*Assignment:*
Reproduce word for word every line from the one containing "Select the 円グラフ graph type" to the final line of the data below; omit the pictures.
___ Given records ___
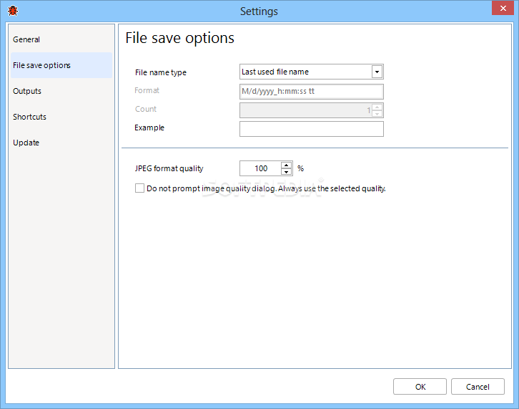
Task: Confirm settings with the OK button
Action: [x=420, y=387]
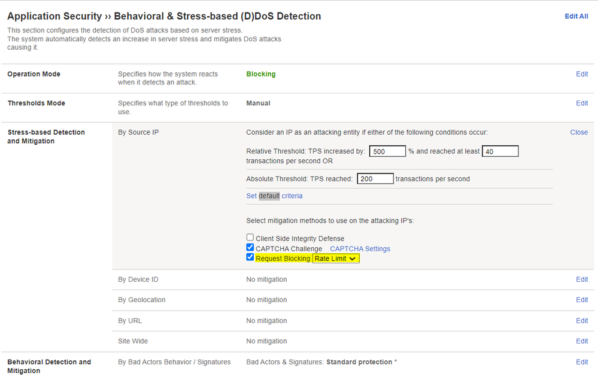Uncheck the Request Blocking checkbox

click(x=250, y=258)
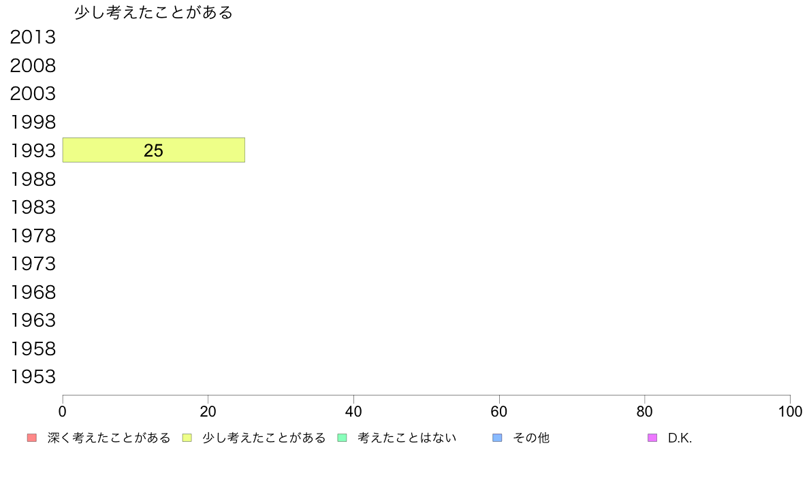Click the red 深く考えたことがある legend swatch

point(31,438)
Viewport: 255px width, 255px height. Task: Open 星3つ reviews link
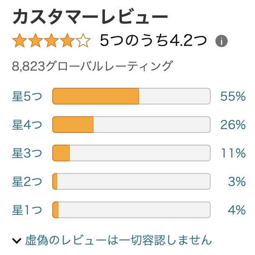click(x=27, y=153)
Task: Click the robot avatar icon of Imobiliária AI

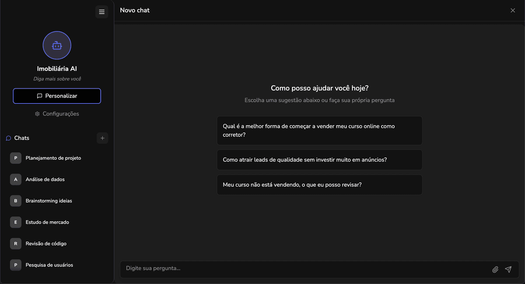Action: point(57,45)
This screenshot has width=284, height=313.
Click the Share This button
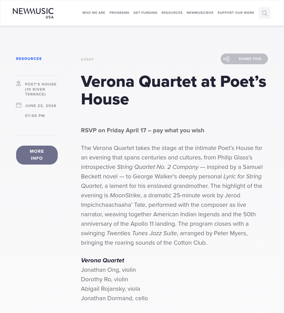pos(244,59)
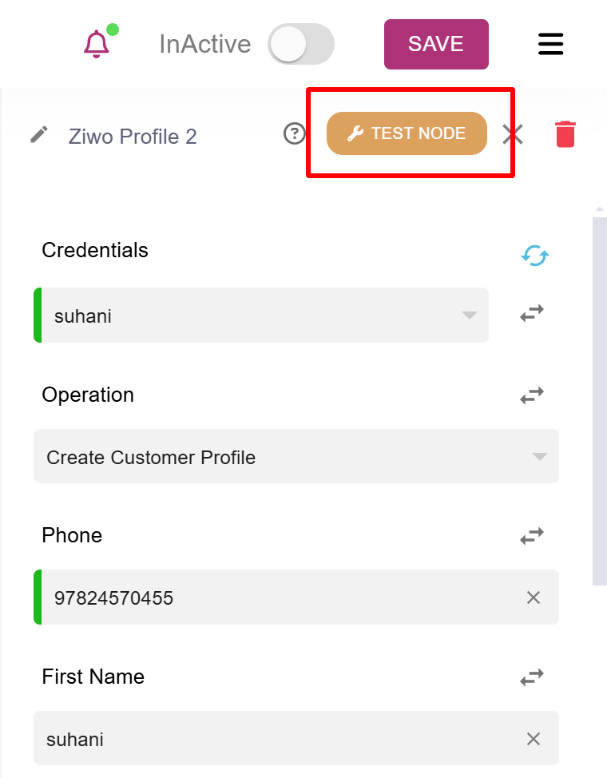Click the SAVE button

pyautogui.click(x=436, y=44)
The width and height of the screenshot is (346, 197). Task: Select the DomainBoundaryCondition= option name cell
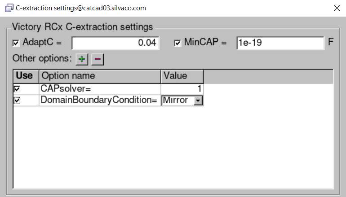(x=100, y=101)
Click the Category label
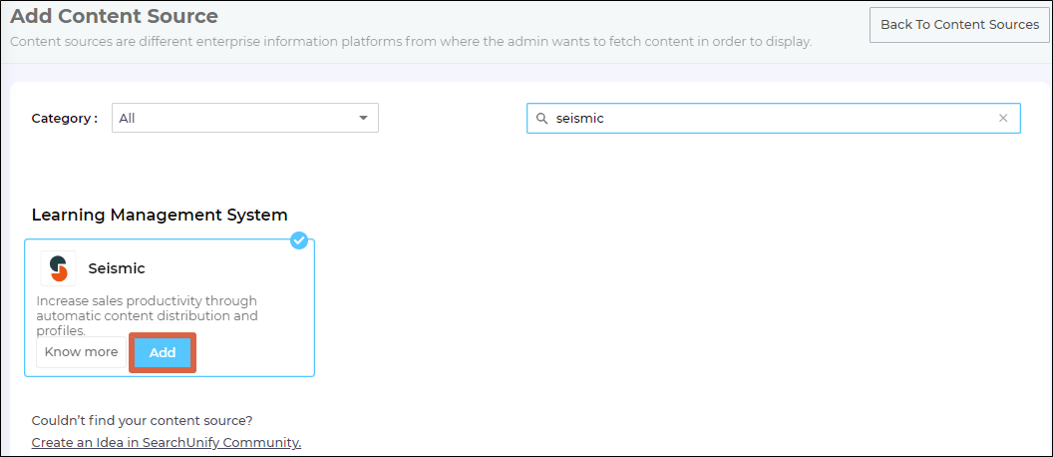This screenshot has width=1053, height=457. pyautogui.click(x=65, y=119)
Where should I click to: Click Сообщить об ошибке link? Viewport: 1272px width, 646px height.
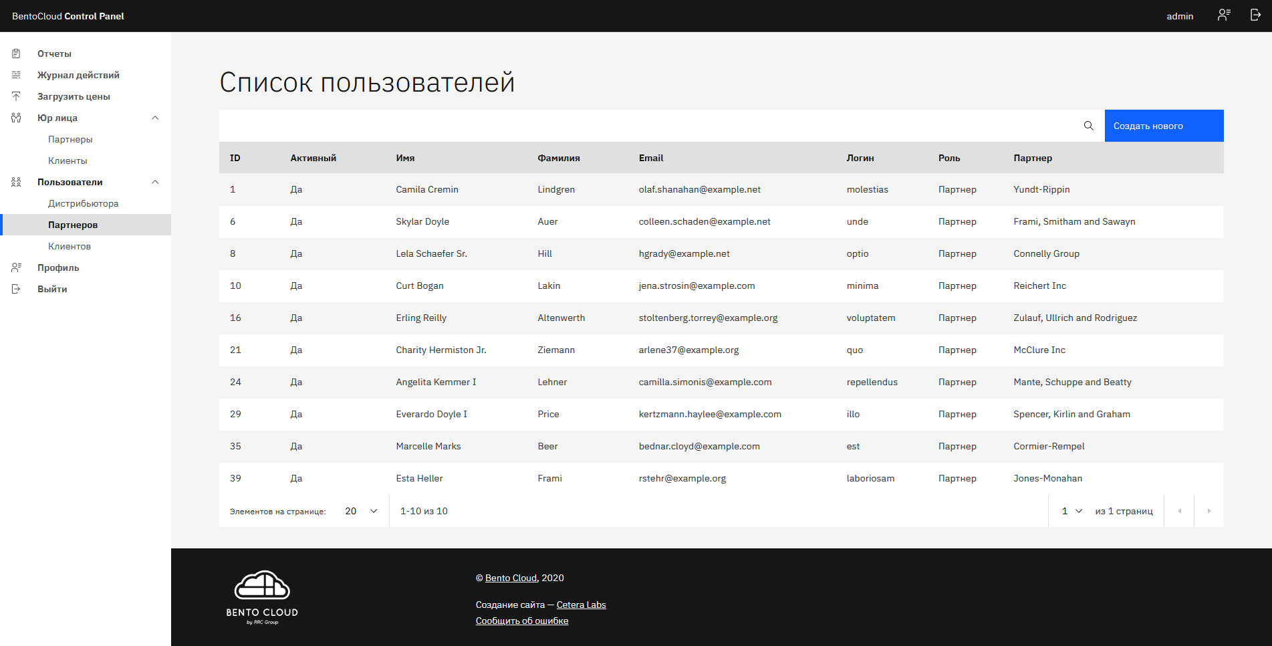521,621
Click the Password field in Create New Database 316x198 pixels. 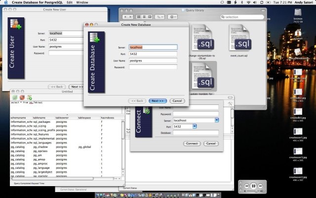153,67
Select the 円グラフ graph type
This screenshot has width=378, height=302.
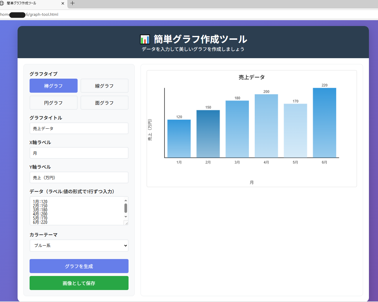[53, 103]
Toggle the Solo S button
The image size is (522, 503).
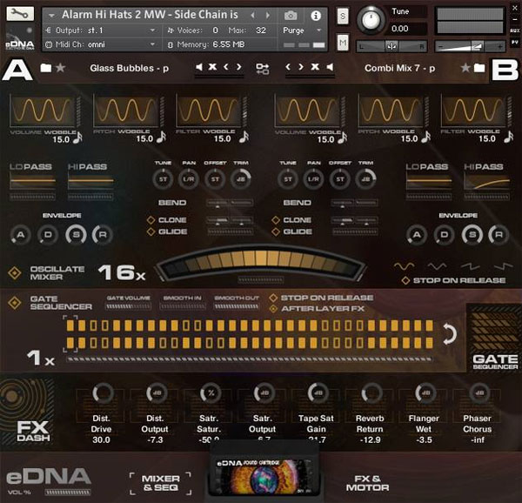[x=342, y=17]
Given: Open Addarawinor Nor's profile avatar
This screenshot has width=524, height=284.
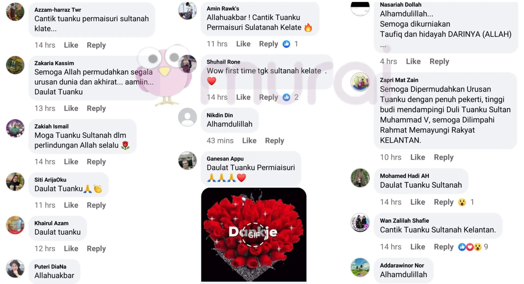Looking at the screenshot, I should (x=360, y=267).
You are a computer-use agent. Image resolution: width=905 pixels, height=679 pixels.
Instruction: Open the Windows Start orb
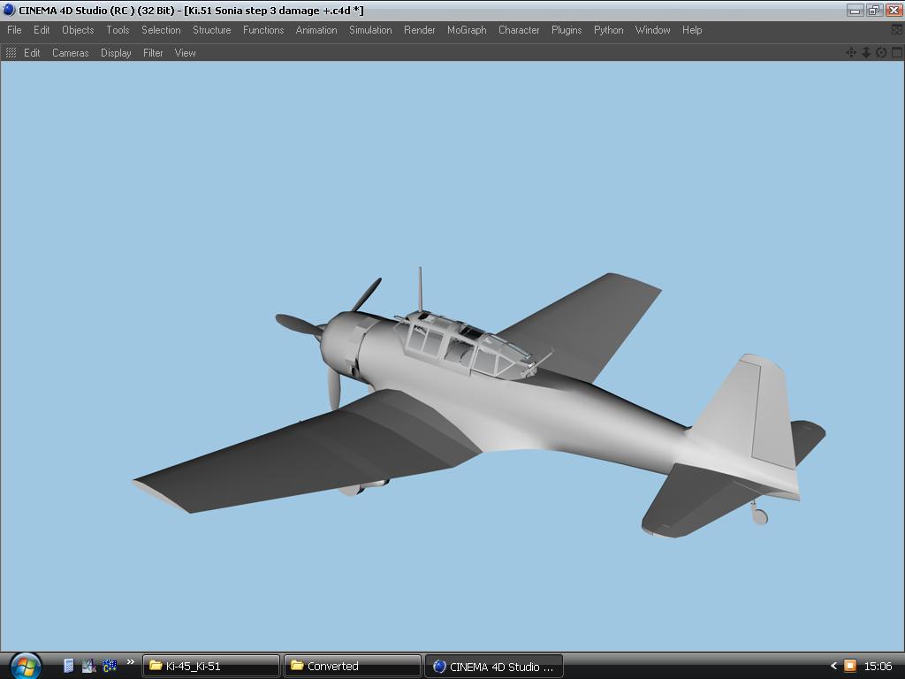pos(25,665)
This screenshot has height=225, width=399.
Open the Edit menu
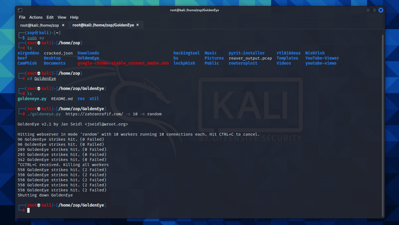tap(50, 17)
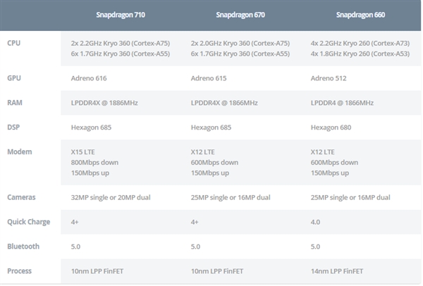This screenshot has width=423, height=286.
Task: Click the Cameras row label
Action: pos(21,197)
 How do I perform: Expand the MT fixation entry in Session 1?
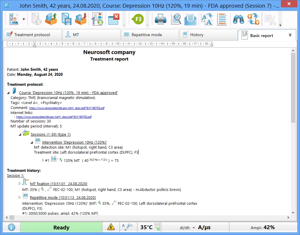(20, 184)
___
*Solution to the problem:*
Select the 円グラフ graph type
This screenshot has width=378, height=302.
[53, 103]
Toggle the Solo S button
The image size is (522, 503).
[x=342, y=17]
Given: Open Addarawinor Nor's profile avatar
This screenshot has width=524, height=284.
Looking at the screenshot, I should (x=360, y=267).
You are a computer-use agent. Image resolution: width=905 pixels, height=679 pixels.
Instruction: Open the Windows Start orb
pos(25,665)
This screenshot has height=225, width=399.
Open the Edit menu
tap(50, 17)
This screenshot has width=423, height=286.
Task: Click the Cameras row label
Action: pos(21,197)
 How do I perform: Expand the MT fixation entry in Session 1?
(20, 184)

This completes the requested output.